Berkshire Hathaway Suspends Share Buybacks Amid High Valuations
Between July 2018 and June 2024, Buffett authorized Berkshire Hathaway to repurchase nearly $78 billion of its own shares. This buyback program, sustained over 24 quarters, aimed to reward shareholders and boost earnings per share.
However, from July 2024 through March 2025, Berkshire did not repurchase a single share. The likely reason? Berkshire’s stock price now trades at a 60% to 80% premium to its book value, up from a 30% to 60% premium seen over the previous six years.
Buffett’s decision to halt buybacks of his own company’s stock sends a clear and powerful signal to Wall Street: stocks are expensive.
Valuation Indicators Confirm Stocks Are Overpriced
This caution aligns with key market valuation metrics hitting historic highs:
The Buffett Indicator — the ratio of total U.S. public company market value to GDP — reached an all-time peak of 205.5% in mid-February 2025. Since 1970, the average reading has been about 85%.
The Shiller Price-to-Earnings (P/E) ratio, or CAPE, for the S&P 500 was nearly 39 times in December 2024, well above its 154-year average of around 17 times.

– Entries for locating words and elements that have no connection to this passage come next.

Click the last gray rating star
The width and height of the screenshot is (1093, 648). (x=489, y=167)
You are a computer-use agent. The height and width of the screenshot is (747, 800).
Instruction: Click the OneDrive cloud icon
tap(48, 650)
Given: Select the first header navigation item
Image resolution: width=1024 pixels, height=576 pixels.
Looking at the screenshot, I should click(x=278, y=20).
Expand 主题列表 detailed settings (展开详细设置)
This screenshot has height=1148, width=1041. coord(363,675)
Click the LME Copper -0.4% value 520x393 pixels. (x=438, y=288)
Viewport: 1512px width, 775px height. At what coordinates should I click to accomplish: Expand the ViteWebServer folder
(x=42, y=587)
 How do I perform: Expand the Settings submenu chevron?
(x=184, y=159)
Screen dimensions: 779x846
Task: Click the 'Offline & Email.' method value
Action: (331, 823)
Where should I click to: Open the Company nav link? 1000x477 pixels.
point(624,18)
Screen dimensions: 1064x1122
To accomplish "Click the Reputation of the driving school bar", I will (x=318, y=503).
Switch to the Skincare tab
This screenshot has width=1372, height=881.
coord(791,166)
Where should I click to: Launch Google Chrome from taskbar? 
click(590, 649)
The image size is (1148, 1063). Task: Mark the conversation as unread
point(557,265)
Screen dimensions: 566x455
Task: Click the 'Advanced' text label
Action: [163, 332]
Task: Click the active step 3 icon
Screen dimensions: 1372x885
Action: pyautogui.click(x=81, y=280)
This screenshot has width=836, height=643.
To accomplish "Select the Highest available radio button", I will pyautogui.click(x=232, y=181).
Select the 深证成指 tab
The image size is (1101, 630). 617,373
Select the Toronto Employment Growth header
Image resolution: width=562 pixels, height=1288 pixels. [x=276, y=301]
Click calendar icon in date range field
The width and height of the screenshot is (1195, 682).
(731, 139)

Both suggest that the stock market currently offers little value.
Buffett’s Patience and Selective Buying Offer a Lesson
Despite these valuations, Buffett’s long-standing patience has historically paid off. He waits for prices to come down to attractive levels before buying.
One example is Berkshire’s continued accumulation of satellite radio operator Sirius XM Holdings (NASDAQ: SIRI), where Berkshire now owns over 35%. Sirius XM’s forward P/E ratio is about 7 times, near its all-time low in over 30 years as a public company. Unlike traditional broadcasters that rely heavily on advertising, Sirius XM earns most of its revenue through subscriptions, offering a favorable risk-reward profile.
A Cautious Market Calls for Careful Investing
Warren Buffett’s biggest warning to Wall Street is clear: stocks are expensive, and now is not the time to rush in. His decision to halt share buybacks and his sustained net selling of stocks highlight this concern.
Yet, his faith in the U.S. economy’s long-term growth remains strong. For investors, Buffett’s discipline and patience serve as a reminder to focus on value and avoid chasing overpriced stocks.
History shows that Berkshire Hathaway shareholders and patient long-term investors have been rewarded by this approach — even when the market faces uncertainty.